Костя надел футболку и вышел. Я отыскала свои разбросанные по комнате вещи и закрылась в ванной. Увидела свое отражение. Растрепанная, с диким взглядом. Недаром девушка решила, что мне нужна помощь. Я умыла лицо, быстро оделась и, не задерживаясь, выскочила из мерзкого номера.
Костя стоял прямо за дверью.
– Кристина! – попытался он обратиться ко мне.
Я только подняла руку в его сторону, чтобы он заткнулся. Не могла его ни видеть, ни слышать. На ресепшене дождалась такси, потому что сил не было идти на автобус.
Костя звонил сегодня после этого уже несколько раз, но я, конечно, не брала.
Пишет: «Прости, прости, прости – я идиот…»
Можно ли его простить? Нужно ли вообще встречаться с человеком, который может себе такое позволить? Или это гормоны зашкалили просто? Я ведь сама была уже за гранью возбуждения. Я сейчас как будто пытаюсь понять и оправдать его поступок. У меня все еще нет ответа. Блин!
– Да ты дура! – почти прокричала Мария. – Бросай его и даже не думай! Вот тварь!
Она терла глаза, которые умоляли идти в кровать. Но мозг все подкидывал воспоминания. Она сама ведь не ушла, когда Шубин ее изнасиловал. Да, они были женаты, какое здесь насилие. Но в тот вечер она была жутко зла на него. Собрались у них с друзьями. Конечно, это были больше его друзья с работы, но и Маша знала их уже почти пять лет.

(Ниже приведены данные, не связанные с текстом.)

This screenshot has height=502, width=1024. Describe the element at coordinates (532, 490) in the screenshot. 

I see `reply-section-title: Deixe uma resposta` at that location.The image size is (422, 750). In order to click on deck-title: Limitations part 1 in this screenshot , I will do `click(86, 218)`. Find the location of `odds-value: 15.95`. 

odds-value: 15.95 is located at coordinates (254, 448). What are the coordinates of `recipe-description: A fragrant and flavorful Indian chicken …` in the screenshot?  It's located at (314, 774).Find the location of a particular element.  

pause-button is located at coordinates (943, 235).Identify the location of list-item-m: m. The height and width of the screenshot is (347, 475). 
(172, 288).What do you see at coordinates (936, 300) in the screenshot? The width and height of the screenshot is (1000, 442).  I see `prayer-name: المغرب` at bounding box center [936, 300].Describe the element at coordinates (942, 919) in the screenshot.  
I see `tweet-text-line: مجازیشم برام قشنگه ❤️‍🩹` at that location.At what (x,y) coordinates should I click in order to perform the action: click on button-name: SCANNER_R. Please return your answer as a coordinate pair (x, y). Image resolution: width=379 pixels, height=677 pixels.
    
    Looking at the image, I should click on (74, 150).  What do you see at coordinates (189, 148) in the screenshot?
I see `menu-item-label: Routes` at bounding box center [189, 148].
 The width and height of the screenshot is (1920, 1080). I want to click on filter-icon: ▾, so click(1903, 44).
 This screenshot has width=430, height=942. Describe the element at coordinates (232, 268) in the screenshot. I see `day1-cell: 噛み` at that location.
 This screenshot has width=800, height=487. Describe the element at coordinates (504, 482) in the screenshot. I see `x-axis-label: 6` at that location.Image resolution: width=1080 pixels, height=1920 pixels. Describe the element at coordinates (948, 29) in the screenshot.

Выпивали немного, потому что все были с маленькими детьми и не планировали засиживаться надолго. Болтали и наслаждались селедкой под шубой да перцами фаршированными. Дети тут же на полу у стола разложили Дашкины игрушки и выдумывали с ними свои истории. Она же больше носилась с кухни в гостиную, чем сидела.
Вдруг услышала, как Никита рассказывает о ее отношениях с мамой, шутит, сравнивает с крысами в одной клетке, где каждая только и мечтает, чтобы другая подохла. Он и раньше в кругу своих друзей, бывало, легко обсмеивал ее привычки, страхи и мечты. Но в этот раз это выглядело совсем жестоко, к тому же приплел и мать. Его друзья ее даже в глаза не видели.
Она налетела на него:
– Перестань нести чушь.
– А что, неправду, что ли, говорю? Вы с мамой в гробу друг друга бы увидели с превеликим удовольствием.
– Она моя семья, и ребят это вообще не касается.
Гости потупили глаза. Неприятно видеть чужие домашние раздоры.
Никита отреагировал необычно зло:
– Твоя семья – это я. Я вытащил тебя из слез, соплей и нищеты, из комнатушки в хрущевке твоей матери. У тебя даже кроватки для дочки не было, пока в эту квартиру не переехала. И я буду здесь, в своем доме, говорить своим друзьям то, что считаю нужным, и темы, чтобы посмеяться, буду выбирать, какие мне нравятся. Поняла?
Она молча отступила на уединенную территорию кухни.
Гости не задержались после такого скандала и друг за другом попрощались. Даша недолго расстраивалась из-за потери внезапно уведенных за руки партнеров по играм и скрылась в своей комнате, не требуя внимания. В отличие от матери, ей было достаточно своего общества. Мария загрузила посудомоечную машину и ушла в спальню, презренно сохраняя молчание. Никита, лежа на диване, смотрел телевизор. Но уже минут через пятнадцать он предстал перед ней и начал ее лапать, как будто ничего не произошло час назад.
– Отвали, – прошипела Маша.
Никита молча сжал ее еще крепче, просунул руку под платье, пытаясь дотянуться до застежек бюстгальтера.
– Убери свои лапы, – уже грознее произнесла она.
– Заткнись.
Он повалил ее на кровать. Она попыталась высвободиться, но все еще не серьезно.
– Я закричу ведь.
– Лучше молчи. Напугаешь дочь.
Никита грубо развернул ее к себе спиной, задрал платье и стащил трусы. Она смирилась и тупо ждала, когда он кончит. То, что она не билась как тигрица, не означает, что в этот раз она была согласна. Она покорилась его силе. И даже не физической. Маша защищала свою наконец-то устоявшуюся жизнь, благополучие дочурки, да и их брак, наконец! Кто-то же должен за него отвечать.